Berries may be rich in antioxidants and play a role in maintaining cardiovascular health, but recent research suggests that the cranberry may have even more to offer.
Besides being a heart-healthy source of antioxidants, cranberries were shown to decrease total cholesterol and LDL or “bad” cholesterol levels in a recent study conducted by the University of Wisconsin-Madison.
“Our study found that feeding cranberry juice powder to animals with high cholesterol decreased total cholesterol and LDL cholesterol by 22 percent,” said Jess Reed, Ph.D.
This is the first time scientists have seen such a positive response with cranberry in reducing cholesterol levels. Research from another Wisconsin-Madison study focused on cranberry antioxidants, which inhibited LDL or “bad” cholesterol from being oxidized. Many researchers believe that oxidized LDL contributes to cardiovascular disease.
These studies build on previously published research that demonstrates the cranberry’s anti-adhesion properties. The cranberry may be unique by offering two key pathways to health—first as an anti-adhesion agent and secondly as an antioxidant.
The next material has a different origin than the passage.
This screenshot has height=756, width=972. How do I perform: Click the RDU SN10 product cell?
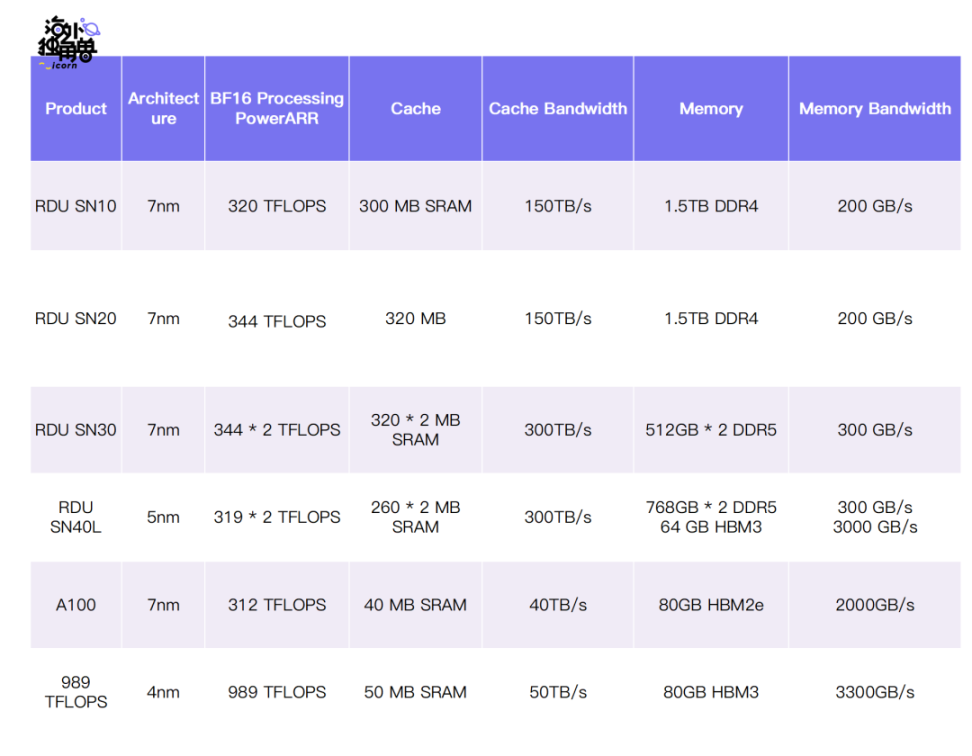click(76, 206)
According to Amy Howell, Ph.D., of Rutgers University, “Cranberries contain compounds that have an anti-adhesion or anti-stick mechanism that’s been shown to be effective in maintenance of urinary tract health. Preliminary research suggests this same anti-stick mechanism may work in the mouth and stomach, possibly helping to prevent gum disease and ulcers.”
Additional research from Rutgers confirms that compounds in cranberries are, in fact, absorbed into the body. Howell continued, “We found in the animal model that cranberry compounds may be absorbed into the bloodstream and become available for use in other sites in the body.”
Researchers agree that these preliminary studies are promising. These studies were funded by Ocean Spray and were presented at Experimental Biology 2001, sponsored by the Federation of American Societies for Experimental Biology.